Désolations – David Vann [2011]

Désolations, David VannCaribou Island est un îlot désert au milieu d'un lac glaciaire, en Alaska. C'est un endroit perdu à la beauté sans pitié. Après avoir élevé leurs enfants sur les bords du lac, Gary et Irène ont décidé de s'installer sur cette île, dans une cabane de rondins qu'ils construiront de leurs mains. Gary en rêve depuis toujours. Irène, en dépit d'inexplicables maux de tête qui ne lui laissent aucun répit, le suit dans son projet fou pour ne pas le perdre. Entraînée malgré elle dans l'obsession de son mari, elle le voit peu à peu s'enliser dans son  projet démesuré. Leur fille Rhoda, tout à ses propres rêves de famille, devient le témoin du face-à-face de ses parents, tandis que s'annonce un hiver précoce et violent qui rendra l'îlot encore plus inaccessible...

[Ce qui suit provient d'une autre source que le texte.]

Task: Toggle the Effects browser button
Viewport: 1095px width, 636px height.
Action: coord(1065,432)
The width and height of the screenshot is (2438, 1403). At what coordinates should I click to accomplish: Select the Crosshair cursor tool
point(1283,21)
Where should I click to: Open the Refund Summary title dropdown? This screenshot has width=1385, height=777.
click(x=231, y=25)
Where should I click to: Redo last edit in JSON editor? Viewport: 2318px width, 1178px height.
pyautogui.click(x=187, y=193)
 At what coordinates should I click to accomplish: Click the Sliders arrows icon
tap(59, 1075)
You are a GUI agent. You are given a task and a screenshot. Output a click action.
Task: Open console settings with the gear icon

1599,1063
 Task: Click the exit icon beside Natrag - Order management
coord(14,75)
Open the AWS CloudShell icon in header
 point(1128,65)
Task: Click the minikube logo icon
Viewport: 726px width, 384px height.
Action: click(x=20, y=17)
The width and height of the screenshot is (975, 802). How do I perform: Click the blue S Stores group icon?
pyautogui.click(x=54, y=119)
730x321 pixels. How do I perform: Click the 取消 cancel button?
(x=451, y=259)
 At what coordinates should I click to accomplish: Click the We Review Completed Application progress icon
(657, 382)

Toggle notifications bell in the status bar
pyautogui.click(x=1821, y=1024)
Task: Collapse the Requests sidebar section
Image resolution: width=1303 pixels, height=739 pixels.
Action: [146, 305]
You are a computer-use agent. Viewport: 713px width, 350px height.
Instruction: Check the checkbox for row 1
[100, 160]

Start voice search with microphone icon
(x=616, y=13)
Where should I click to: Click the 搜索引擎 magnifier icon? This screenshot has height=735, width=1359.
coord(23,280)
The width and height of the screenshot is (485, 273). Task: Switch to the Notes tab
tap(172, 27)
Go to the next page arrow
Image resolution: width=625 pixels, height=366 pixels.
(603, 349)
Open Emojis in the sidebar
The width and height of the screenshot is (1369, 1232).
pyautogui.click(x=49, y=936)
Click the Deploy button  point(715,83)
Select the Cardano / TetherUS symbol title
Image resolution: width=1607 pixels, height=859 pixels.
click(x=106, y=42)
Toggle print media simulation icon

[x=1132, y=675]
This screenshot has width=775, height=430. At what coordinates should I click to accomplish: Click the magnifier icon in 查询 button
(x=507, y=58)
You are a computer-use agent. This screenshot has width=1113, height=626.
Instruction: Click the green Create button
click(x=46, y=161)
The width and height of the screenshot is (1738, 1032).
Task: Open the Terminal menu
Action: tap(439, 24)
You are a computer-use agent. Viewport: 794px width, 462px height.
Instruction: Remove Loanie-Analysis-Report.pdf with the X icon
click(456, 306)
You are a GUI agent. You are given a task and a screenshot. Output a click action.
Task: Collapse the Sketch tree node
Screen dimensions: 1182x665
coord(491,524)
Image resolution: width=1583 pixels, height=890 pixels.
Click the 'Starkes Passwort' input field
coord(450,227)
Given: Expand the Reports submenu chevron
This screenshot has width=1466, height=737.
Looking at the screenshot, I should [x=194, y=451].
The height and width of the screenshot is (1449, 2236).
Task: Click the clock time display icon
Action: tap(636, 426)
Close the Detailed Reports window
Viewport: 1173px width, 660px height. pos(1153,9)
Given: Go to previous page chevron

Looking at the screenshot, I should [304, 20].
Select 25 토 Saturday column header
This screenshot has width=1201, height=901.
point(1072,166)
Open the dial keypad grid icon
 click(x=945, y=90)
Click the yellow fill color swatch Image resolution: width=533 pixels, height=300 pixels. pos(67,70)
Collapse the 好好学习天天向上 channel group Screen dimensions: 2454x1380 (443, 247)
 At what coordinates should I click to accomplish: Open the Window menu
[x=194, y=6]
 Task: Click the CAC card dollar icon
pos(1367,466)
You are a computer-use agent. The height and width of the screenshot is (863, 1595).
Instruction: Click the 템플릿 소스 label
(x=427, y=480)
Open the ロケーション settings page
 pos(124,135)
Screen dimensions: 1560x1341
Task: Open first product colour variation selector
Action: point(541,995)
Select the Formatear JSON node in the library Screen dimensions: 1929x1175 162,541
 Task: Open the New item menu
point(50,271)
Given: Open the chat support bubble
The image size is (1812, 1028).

Désolations est un roman choral où les personnages (tous assez détestables) prennent la parole chacun leur tour, chapitre après chapitre. Ils vont par couples, ou plutôt par paires, lesquelles se disloquent lentement... Car après la relation père-fils dans Sukkwan Island, dans Désolations David Vann sonde l'impitoyable univers familial et interroge le couple. Il suit plus particulièrement les dérives d'un couple à bout de souffle, Gary et Irène. Déçu par sa vie, Gary vient chercher sur son îlot désert une sorte de rédemption, une manière de se mesurer au monde pour enfin se trouver, entraînant à sa suite sa femme et, par ricochet, sa fille Rhoda. Et tant pis si sa famille se désagrège, et tant pis (ou tant mieux ?) si sa femme n'arrive plus à le suivre. Mais tandis que Gary s'enlise dans son projet chimérique, Irène tient bon, elle voit le désastre arriver, mais elle s'accroche malgré tout, et continue à le soutenir. A la dérive du couple Gary-Irène fait écho celle qui touchera bientôt le couple de Rhoda et de son ami Jim. Et les tourments des couples et leur folie entrent peu à peu en résonance avec la grandeur des décors et la fureur des éléments qui se déchaînent.

Portraits de vies déçues et de rêves brisés, Désolations dépeint les relations tumultueuses et destructrices qui parfois se nouent entre les êtres. Des êtres qui se débattent entre vérité et mensonges, reniements intimes, choix et contraintes, espoir et désillusions... Désolations explore les âmes, sonde les cœurs et les esprits jusqu'à mettre en évidence les sentiments les moins avouables, ceux que les personnages se cachent à eux-mêmes.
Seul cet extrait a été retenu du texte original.